M.P. for Lincolnshire
- In office 30 Jan 1447 – 1448
- Monarch: Henry VI

Sheriff of Lincolnshire
- In office 9 Nov 1448 – 26 Feb 1450
- Monarch: Henry VI

Personal details
- Born: 1404
- Died: 1450-51
- Spouse: Elizabeth Wolfe
- Children: John Marmion
- Parent(s): John Marmion & Margaret

= Manser Marmion =

English Member of Parliament and Sheriff of Lincolnshire

Sir Manser (aka Mauncer) Marmion, of Ringstone in Rippingale and Galby was an English Member of Parliament and Sheriff of Lincolnshire.

==Ancestry==

His parents were Sir John Marmion (buried in 1415 at Sempringham Priory where his daughter Mabel was a nun) and his wife Margaret. According to Nicholls (1795) and Palmer (1875) the family were descended from Manasser Marmion, 6th son of Robert Marmion the Justiciar and the Counts of Rethel (including Manasses I, Manasses II & Manasses III). But Farnham (1929) mentions that Manasser is recorded as being the son of a Sir William Marmion in evidence submitted by the Marmion family of Galby and Keisby at the National Archives and such is confirmed by various petitions.

==Career and life==

When Manser reached the age of eighteen, (Note: judging by his stated age in the Parliamentary registers) his mother Margaret gave him the Manor of Keisby, which had been granted to her for life by Geoffrey Luttrel for a yearly rent of 16 marks.

In 1423, Manser made a 100l recognizance to the King to not harm William Gase, Parson of Dunsby church or any other person and in the same year promised to not harm any of the servants of Joan, Countess of Kent, and Humphrey, Earl of Stafford.

In 1434, Manser took the oath not to maintain peace-breakers. In 1435, he attended the Shire Court at Leicester. By 1436, his income was £40 and he held one Knight's fee at Aslackby and Laughton.

He was knighted between 1436 and 1441 and was appointed to Parliament as Knight of the Shire for Lincolnshire on 30 Jan 1447.

He served in France in July 1448 and was Sheriff of Lincolnshire from 9 Nov 1448 to 26 Feb 1450.

During the Lincolnshire feud between the wealthy and violent William Tailboys (later a staunch Lancastrian in the approaching Wars of the Roses) and the ex-Treasurer of England, Ralph de Cromwell, a Writ of Exigend was issued against Tailboys. Tailboy's powerful friend William de la Pole, 1st Duke of Suffolk and Lord High Admiral of England vigorously defended him from prosecution and is supposed to have pressured Sir Manser, then Sheriff, not to arrest Tailboys. Manser was punished for failing to carry out his duty but got off lightly due to Tailboys being pardoned.

Manser's wife Elizabeth died in early 1449, and the income from her Leicestershire estate passed to her son and heir from her first marriage, Robert Walshale, Jnr.
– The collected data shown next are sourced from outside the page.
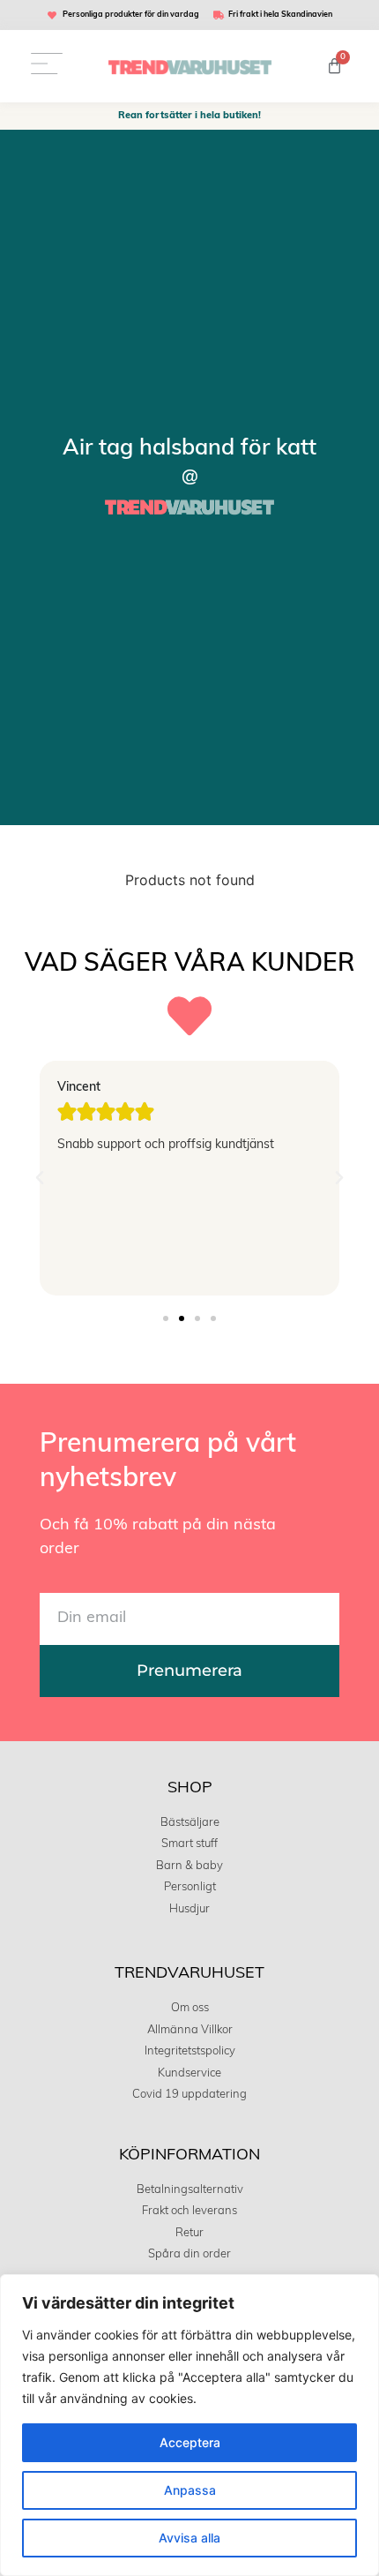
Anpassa (190, 2489)
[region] (189, 2425)
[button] (39, 1178)
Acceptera (190, 2442)
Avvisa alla (189, 2537)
In 1450, Sir Manser went to France in the company of the Treasurer of the Household and newly appointed Lieutenant of Calais, Sir John Stourton.

The cause of Manser's death is not known. He died before 25 Jun 1451 (Note: 1450 was the year that the Lincolnshire gentry violently divided into the two sides of the approaching Wars of the Roses and William De La Pole was murdered), when a writ of Diem Clausit Extremum (literally "he closed his last day" ie died) was issued to enquire upon his estate, whereupon his lands passed to his son and heir John.

==Family==

Between 1431 and 1435, Manser married Elizabeth, daughter and heir of John Wolfe (aka le Lupus), Esq. of Frolesworth (descendant and heir of the d'Amory, d'Anvers and Sackevill families who held the manor before him) and widow of Robert Walshale (d.1431). Manser and Elizabeth had the following issue:-

- John Marmion (d.1465), fathered Mauncer (who married Edith daughter of Sir Thomas Berkeley of Wymondham). John and Mauncer Jnr both subsequently served as High Sheriff of Lincolnshire, in 1460 and 1497, respectively.

Manser's family "daughtered out" in the 1500s with his great-great-granddaughter Katherine Marmion. She married John Haselwood, Master of the Fleet Prison and had eleven children before remarrying to Thomas Claughton, Esq.